Neil Gorsuch Cheers Supreme Court Placing 'Tombstone' on 40-Year Precedent
United States Supreme Court Associate Justice Neil Gorsuch poses for an official portrait at the East Conference Room of the Supreme Court building on October 7, 2022 in Washington, DC. On Friday, Gorsuch, in a concurring opinion in Loper, celebrated the the Court putting "a tombstone" on 40-year precedent.
Justice Neil Gorsuch celebrated the U.S. Supreme Court for putting a "tombstone" on the four-decade-old administrative law principle known as Chevron deference.
In Friday's 6-3 ruling in Loper Bright Enterprises v. Raimondo, the justices wiped out 40 years of administrative law precedent in a move that will restrain federal agency powers. The court's decision overturned the Chevron deference established in the 1984 case Chevron v. Natural Resources Defense Council. The case acknowledged that Congress often cannot resolve every detail in legislation and said federal courts should defer to the permissible federal agencies to interpret ambiguous statutory language.

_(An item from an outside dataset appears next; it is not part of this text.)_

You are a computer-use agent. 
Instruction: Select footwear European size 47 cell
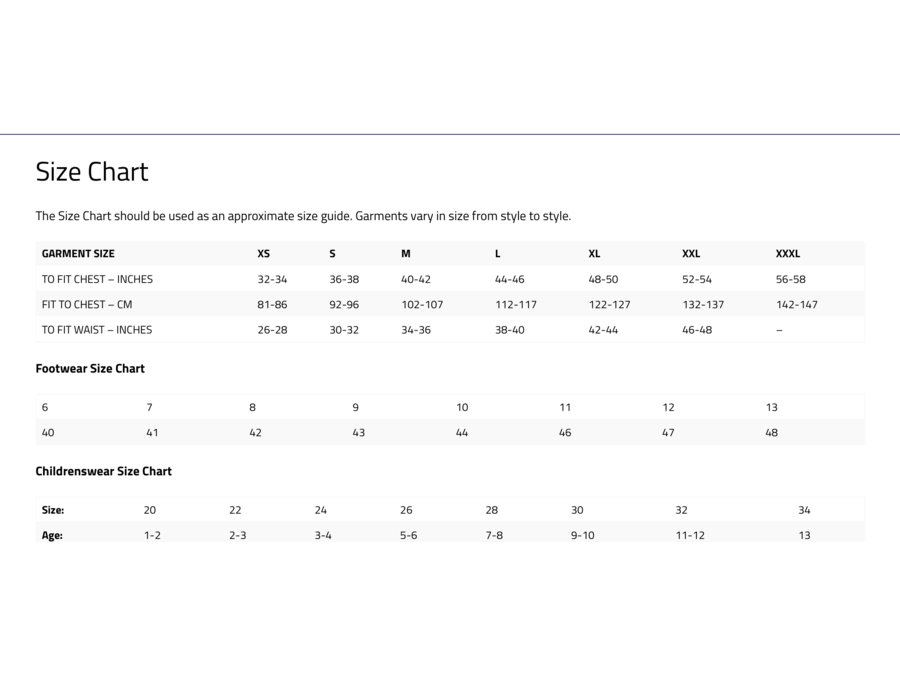[668, 433]
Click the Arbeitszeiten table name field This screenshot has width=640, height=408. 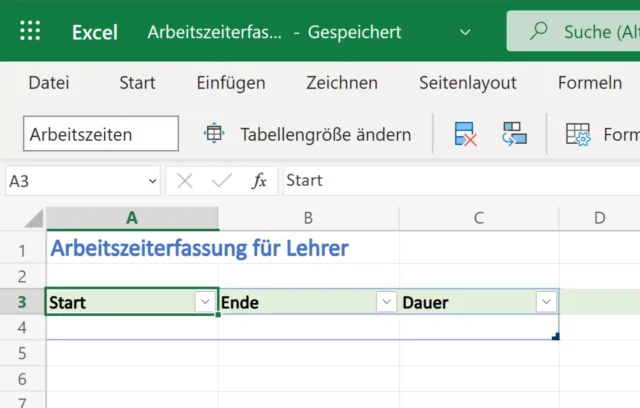coord(100,134)
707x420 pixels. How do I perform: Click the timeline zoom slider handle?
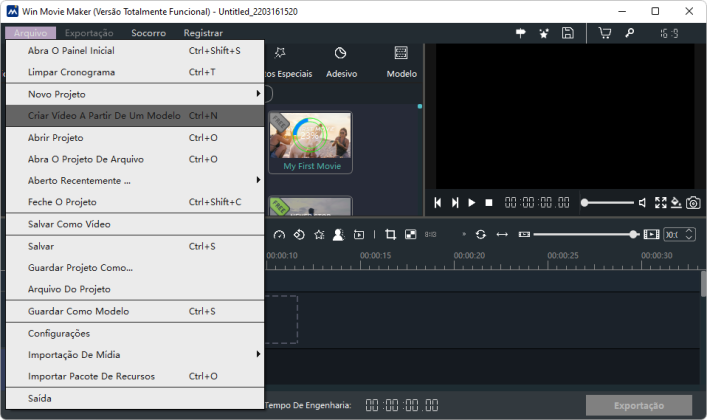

The majority, led by Chief Justice John Roberts and joined by the court's other conservative justices, held that "courts may not defer to an agency interpretation of the law simply because a statute is ambiguous," overturning Chevon deference. The court's three liberal justices dissented.

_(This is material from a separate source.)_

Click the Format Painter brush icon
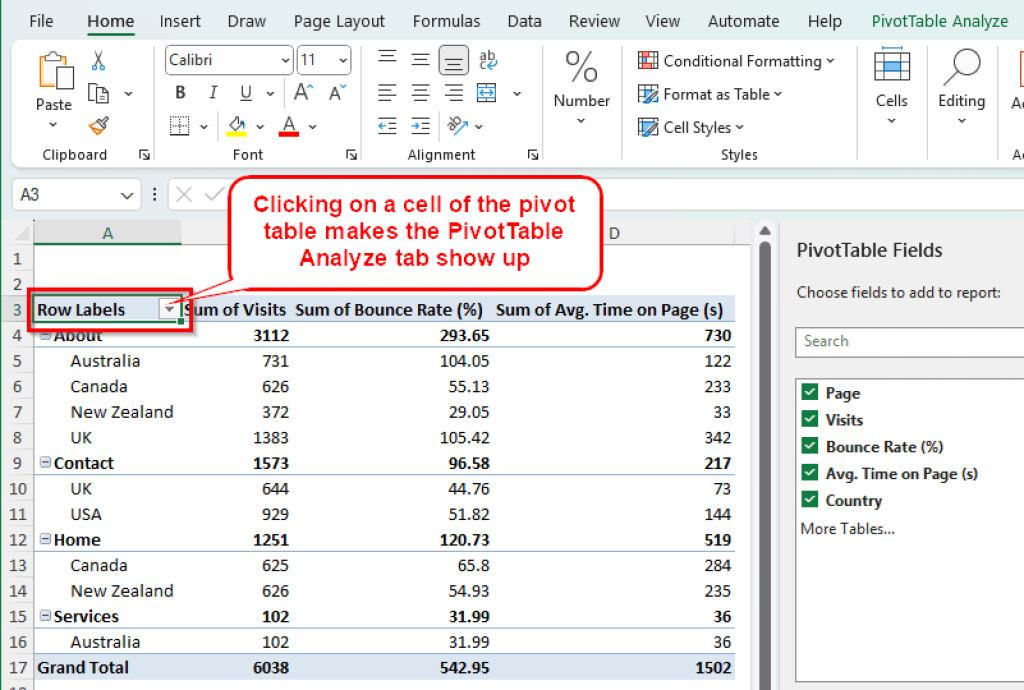Image resolution: width=1024 pixels, height=690 pixels. click(98, 126)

In Gorsuch's concurring opinion, he wrote: "Today, the Court places a tombstone on Chevron no one can miss. In doing so, the Court returns judges to interpretive rules that have guided federal courts since the Nation's founding."
The way in which administrative agencies implement rules and regulations will be fundamentally changed. Those federal agencies will be limited specifically to the rules and regulations outlined in legislation passed by Congress. Conservatives have long sought to overturn the precedent, which they argued gave the federal government too much authority.
Fordham law professor Aaron Saiger, a former Supreme Court law clerk for Justice Ruth Bader Ginsburg, told Newsweek in an email Friday: "It's a deeply unfortunate opinion. The Court adopts an understanding of the judicial power that is both cramped and self-serving.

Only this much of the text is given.